*Try it*
Please return exactly the lines below that run from the line with "Task: Click the bookmark icon in top toolbar" through the end of the listing, both included, but not the pictures.

*Data for this exercise*
*** Begin section ***
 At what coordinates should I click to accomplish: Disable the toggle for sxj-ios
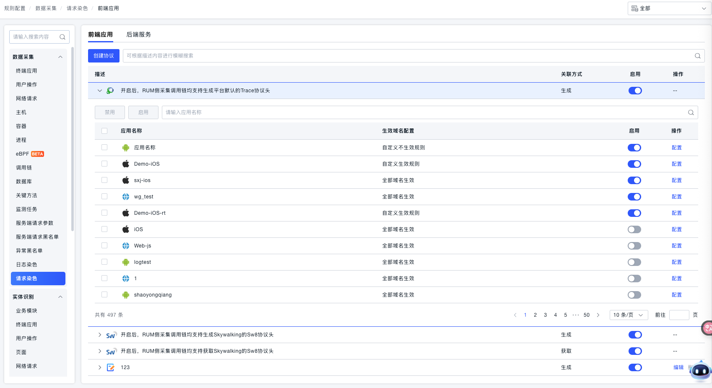(x=634, y=180)
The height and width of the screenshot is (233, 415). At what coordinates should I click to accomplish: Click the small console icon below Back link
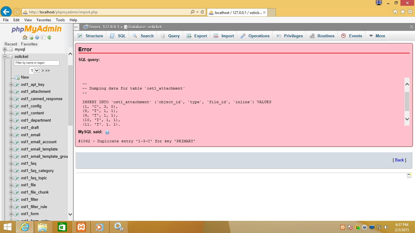click(x=409, y=176)
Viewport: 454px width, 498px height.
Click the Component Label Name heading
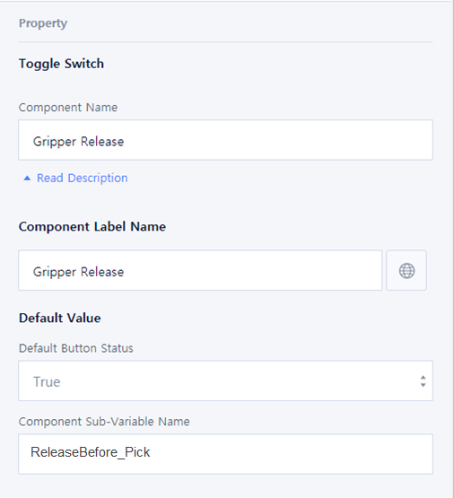click(92, 226)
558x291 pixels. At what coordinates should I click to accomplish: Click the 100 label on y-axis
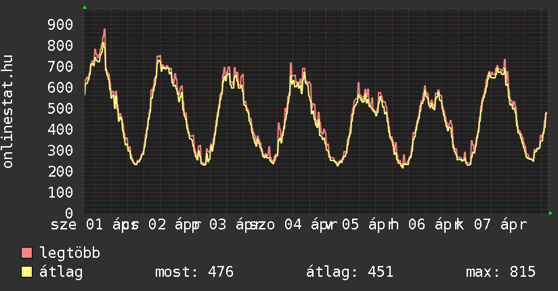click(x=60, y=192)
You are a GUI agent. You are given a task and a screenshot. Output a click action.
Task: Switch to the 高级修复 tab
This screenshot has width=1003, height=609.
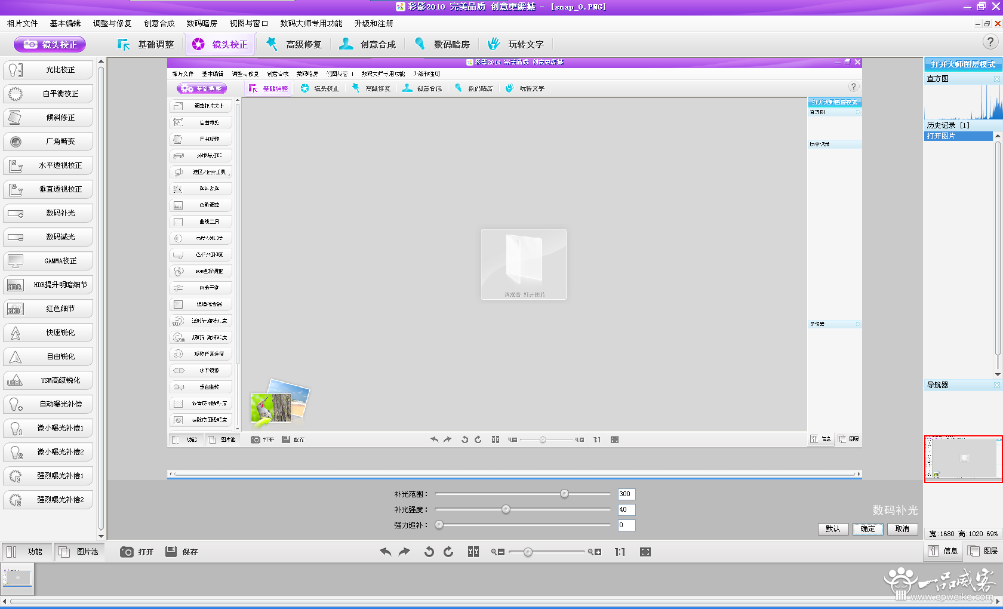tap(295, 44)
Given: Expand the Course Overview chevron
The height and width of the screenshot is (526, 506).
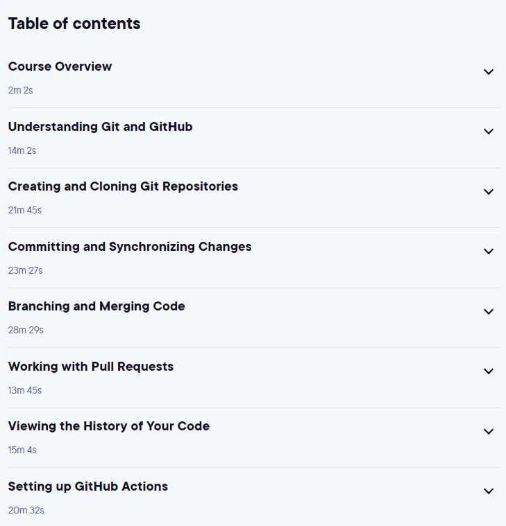Looking at the screenshot, I should (x=488, y=72).
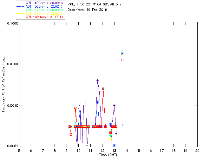Click the AOT 400nm legend entry

click(40, 3)
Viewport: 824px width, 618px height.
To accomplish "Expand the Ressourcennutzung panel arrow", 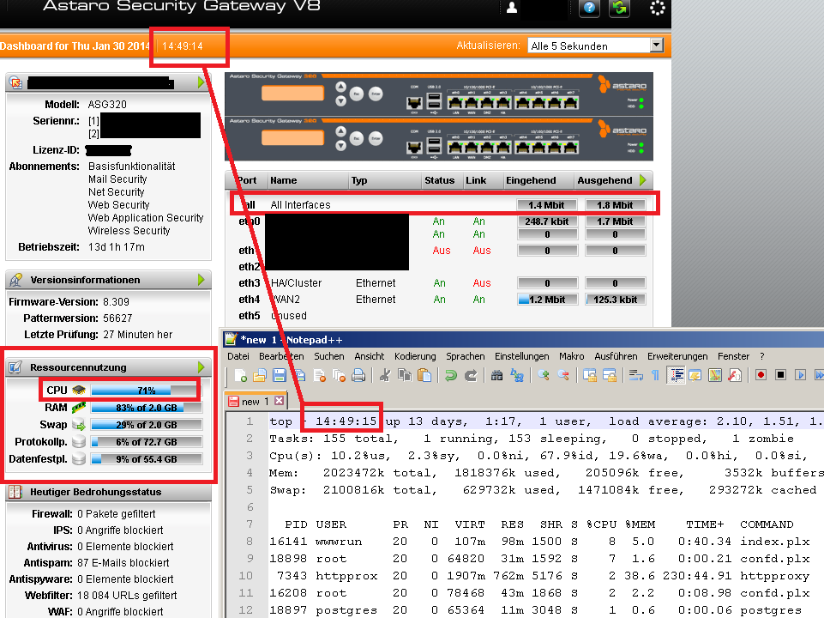I will (201, 367).
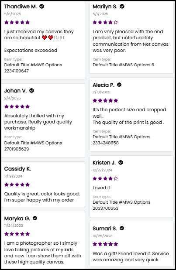Click Sumari S. five purple stars

pyautogui.click(x=105, y=244)
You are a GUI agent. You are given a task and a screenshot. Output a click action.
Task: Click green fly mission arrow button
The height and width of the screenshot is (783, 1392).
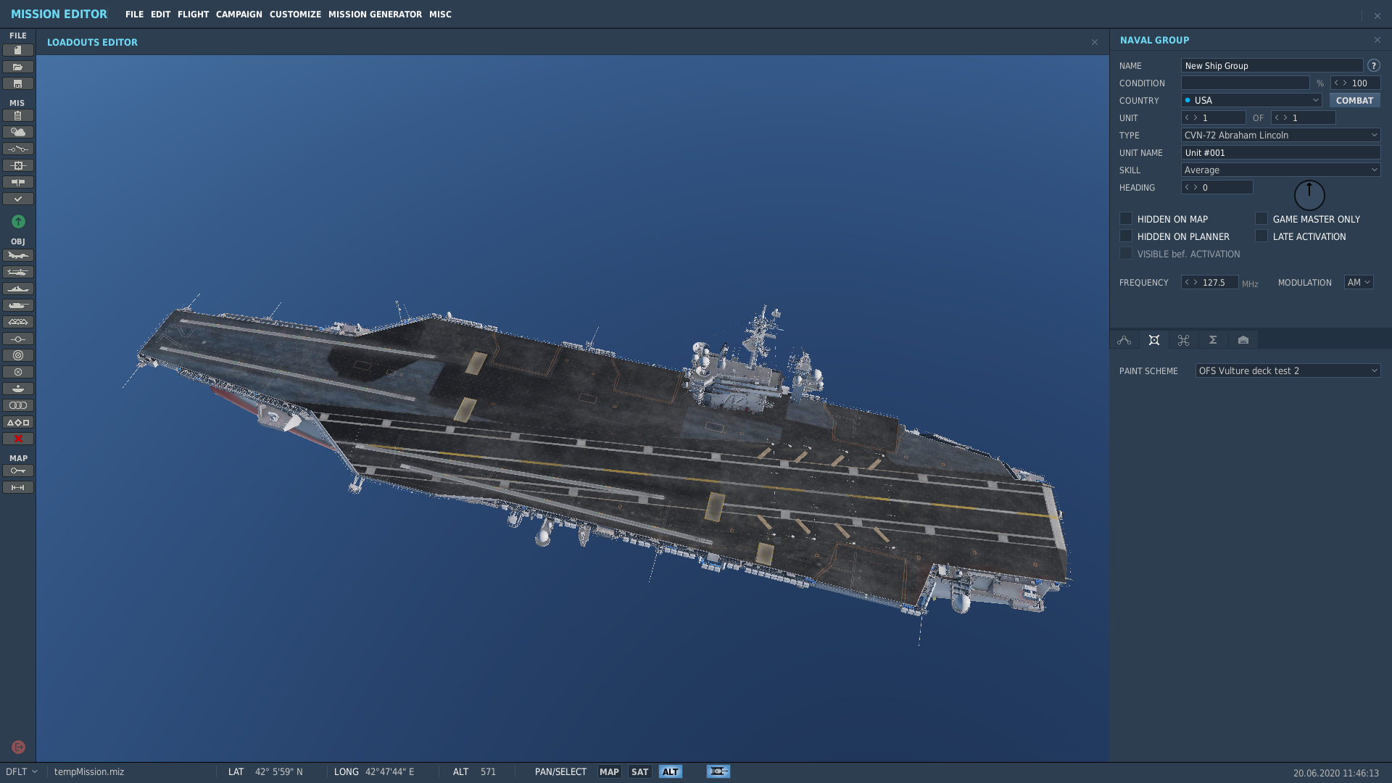pos(18,221)
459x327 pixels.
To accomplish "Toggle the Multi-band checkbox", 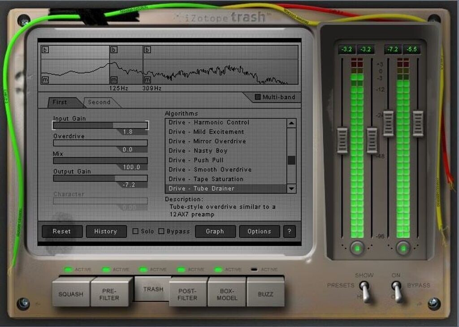I will 258,97.
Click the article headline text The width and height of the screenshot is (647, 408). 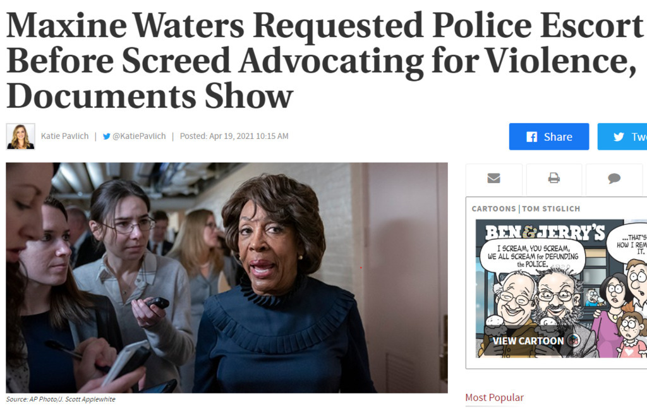(x=325, y=60)
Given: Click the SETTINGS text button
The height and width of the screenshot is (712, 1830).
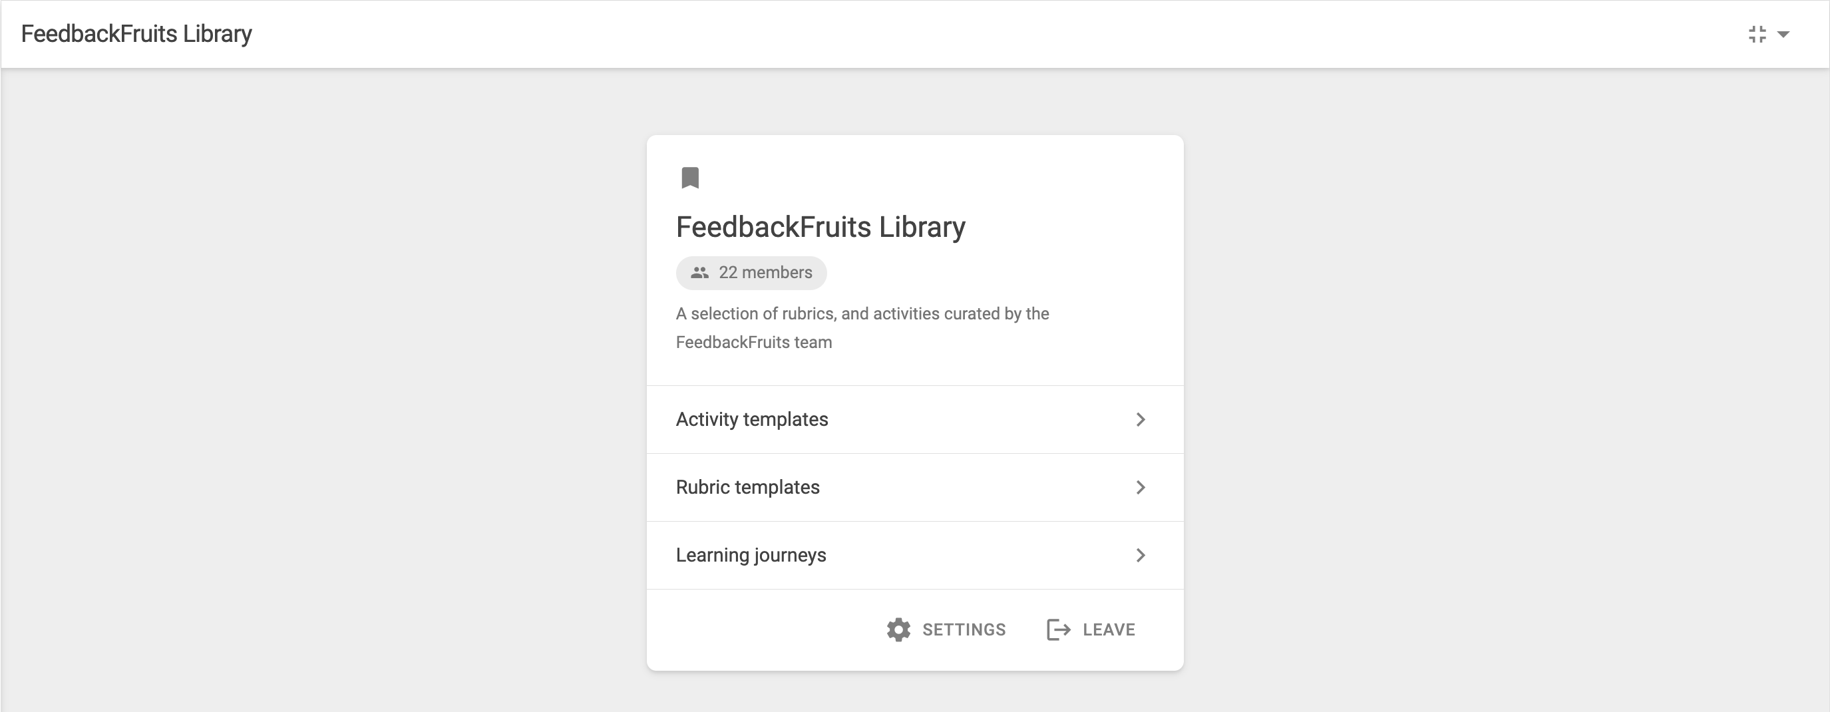Looking at the screenshot, I should (946, 630).
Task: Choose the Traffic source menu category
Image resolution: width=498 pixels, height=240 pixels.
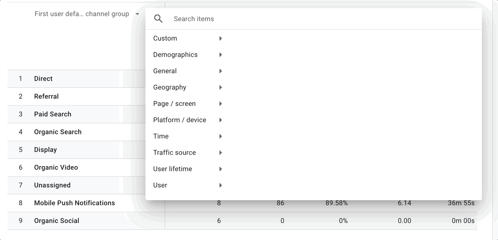Action: pos(174,153)

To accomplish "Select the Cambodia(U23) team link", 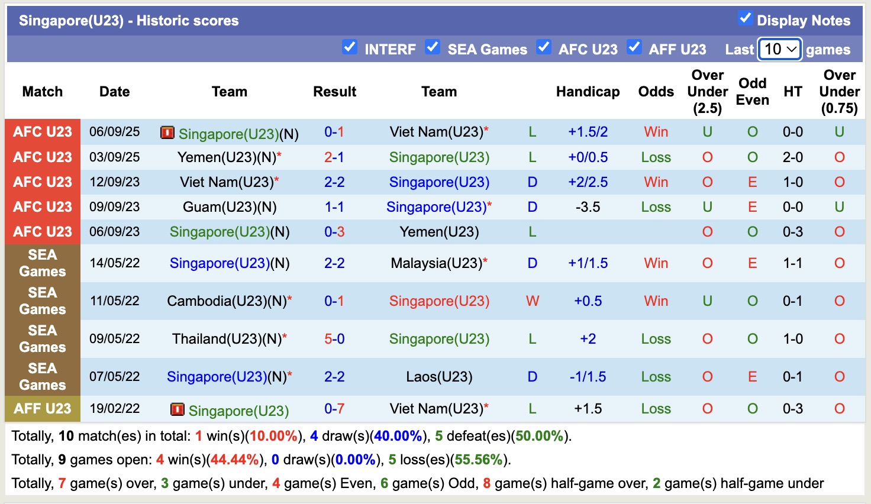I will 227,301.
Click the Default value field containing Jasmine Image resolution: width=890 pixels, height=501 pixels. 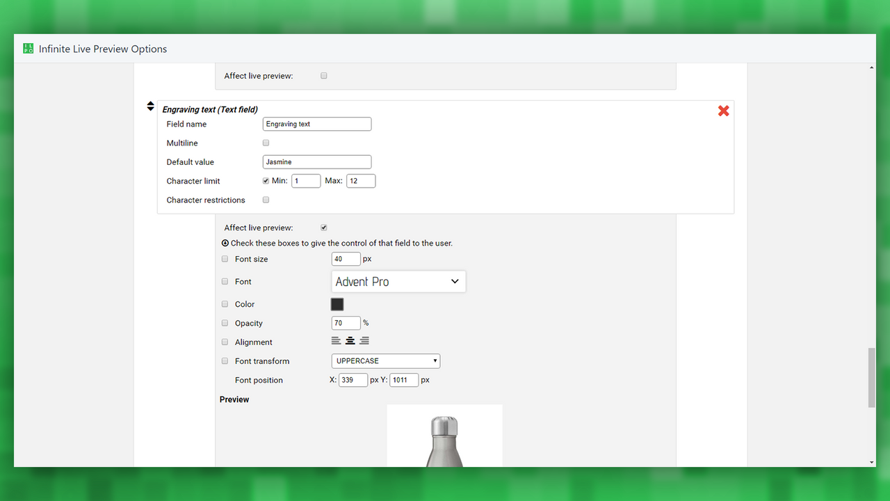(x=316, y=161)
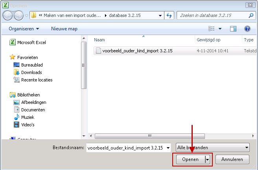The height and width of the screenshot is (170, 258).
Task: Select file voorbeeld_ouder_kind_import 3.2.15
Action: 137,51
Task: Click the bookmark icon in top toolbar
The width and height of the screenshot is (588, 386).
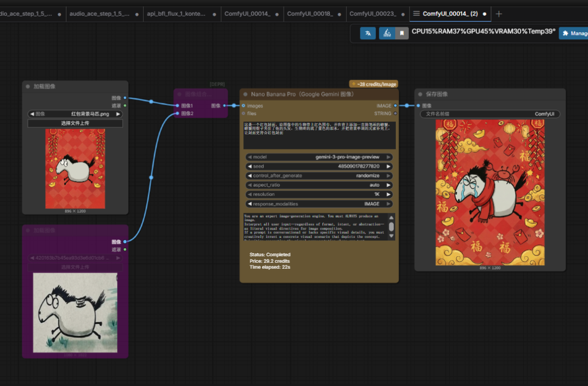Action: tap(402, 33)
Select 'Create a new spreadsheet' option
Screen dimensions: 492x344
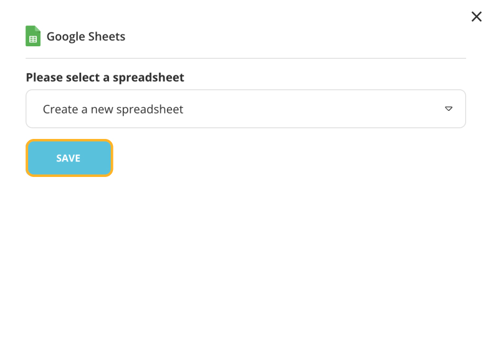pyautogui.click(x=113, y=109)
*** End section ***
*Answer area*
Task: Click the bookmark icon in top toolbar
The width and height of the screenshot is (588, 386).
Action: tap(402, 33)
Select 'Create a new spreadsheet' option
Screen dimensions: 492x344
pyautogui.click(x=113, y=109)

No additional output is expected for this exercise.